Pada musim panas 2020, dalam memperdebatkan gerakan Black Lives Matter, klaim bahwa “tidak ada diskriminasi rasial di Jepang” meluncur melalui Twitter. Sebuah iklan Nike Jepang di mana atlet wanita muda, termasuk Korea Zainichi, digambarkan berusaha untuk mengatasi kesulitan seperti diskriminasi dan perundungan melalui olahraga, menyebabkan gebrakan pada bulan November tahun itu. Banyak yang mengecam iklan tersebut, mengklaim bahwa kontennya “nipu,” atau bahwa “tidak ada diskriminasi di sekitar saya.” Tetapi yang menjadi jelas dari survei tersebut adalah bahwa, ketika hubungan antara Jepang dan Korea Selatan, dan antara Jepang dan Korea Utara, menjadi semakin dingin, sentimen anti-Korea telah berubah dari wacana ekstrem dari beberapa orang menjadi wacana publik biasa, memukul Korea Zainichi muda dalam masyarakat Jepang saat ini.

“Menyuruh kelompok etnis tertentu untuk keluar atau menyerukan agar mereka terbunuh adalah sesuatu yang dulu diteriakkan di jalan-jalan oleh sejumlah kecil ekstremis,” kata jurnalis Koichi Yasuda. “Tapi sekarang, kata-kata diskriminatif seperti itu semakin menjadi bagian dari bahasa sehari-hari. Diskriminasi dan prasangka telah ditanamkan ke alam bawah sadar kita tidak hanya di jalanan dan online, tetapi di berbagai bagian kehidupan kita sehari-hari, dan sekarang sedang digunakan secara luas.”

Untuk membatasi kejadian ujaran kebencian berulang yang telah terjadi di jalanan, Diet Jepang memberlakukan Undang-Undang Ujaran Kebencian pada tahun 2016. Namun tidak menetapkan hukuman apa pun untuk yang melakukan ujaran kebencian dan tidak berlaku untuk ujaran kebencian online.

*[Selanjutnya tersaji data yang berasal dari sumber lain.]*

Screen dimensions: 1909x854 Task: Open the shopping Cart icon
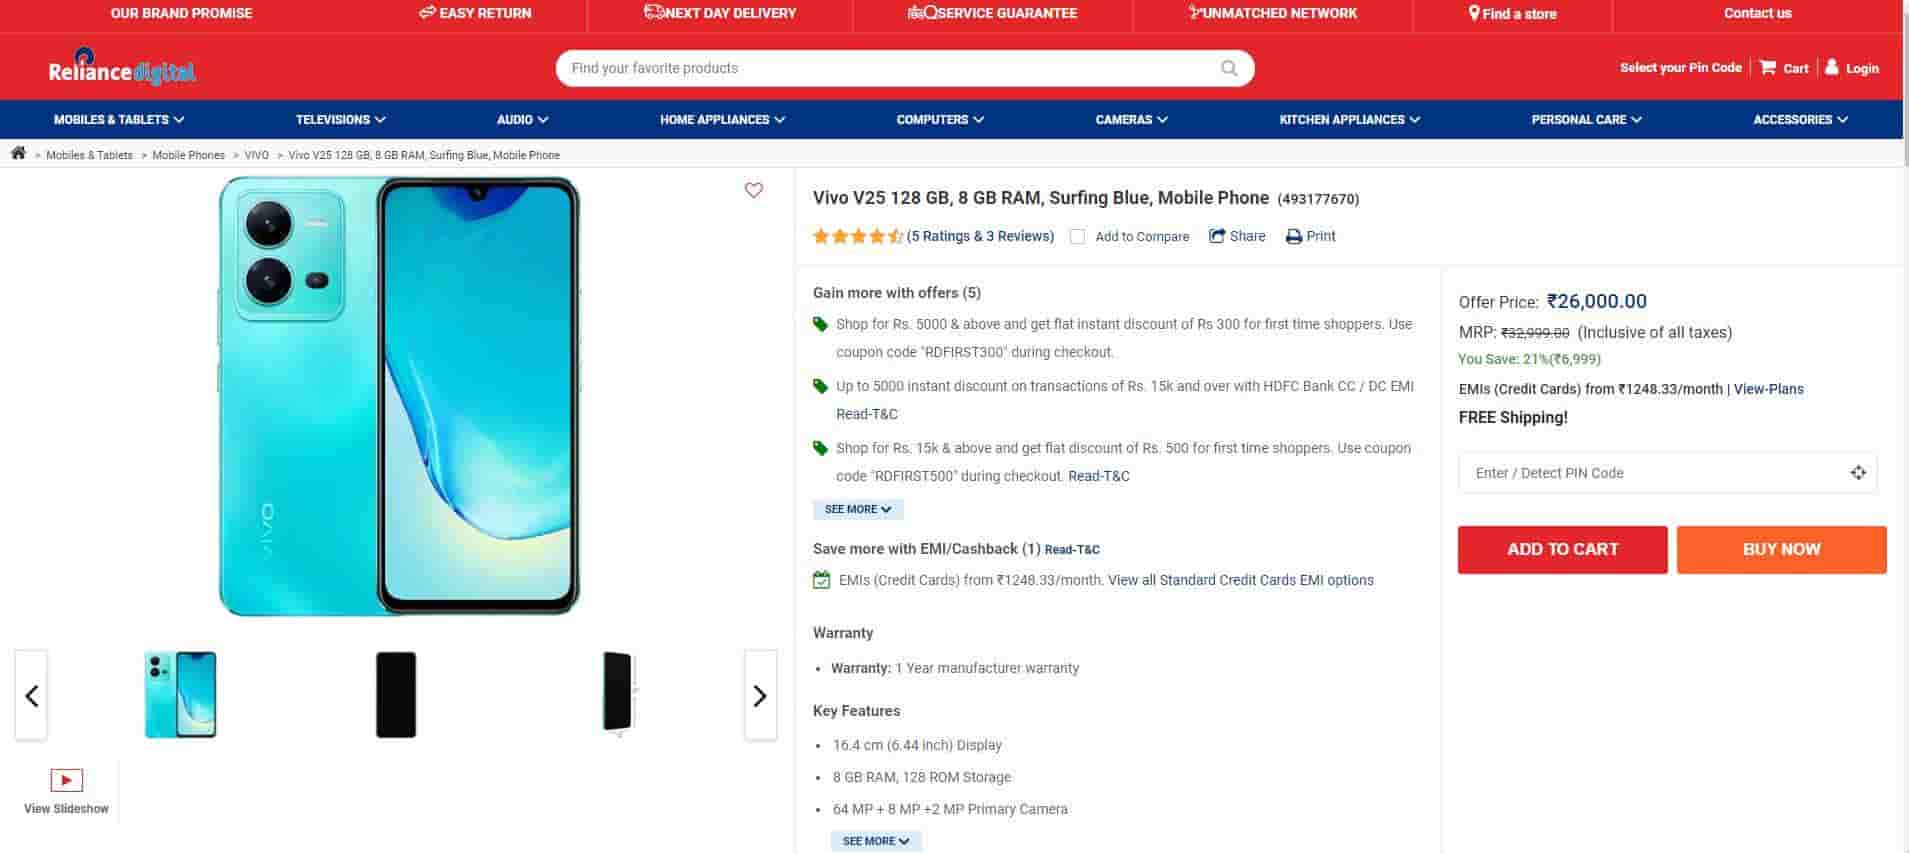point(1768,67)
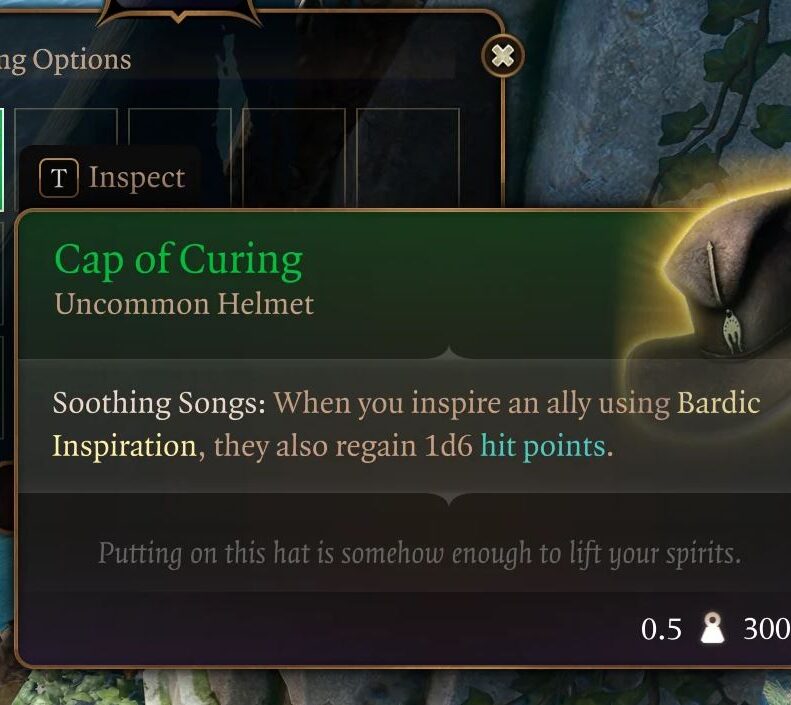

Yasuko Morooka, seorang pengacara yang berpengalaman dalam masalah ujaran kebencian, mengatakan bahwa “diperlukan undang-undang anti diskriminasi yang mencakup semua hal.” Sebagian besar di Amerika Serikat dan Eropa, terdapat berbagai jenis legislasi anti diskriminasi, dan beberapa negara, seperti Jerman, memiliki sanksi pidana untuk ujaran kebencian. Di Indonesia pun juga terdapat undang-undang yang melarang ujaran kebencian, yang mana pelakunya bisa dipidana 6 tahun penjara atau denda satu miliar rupiah.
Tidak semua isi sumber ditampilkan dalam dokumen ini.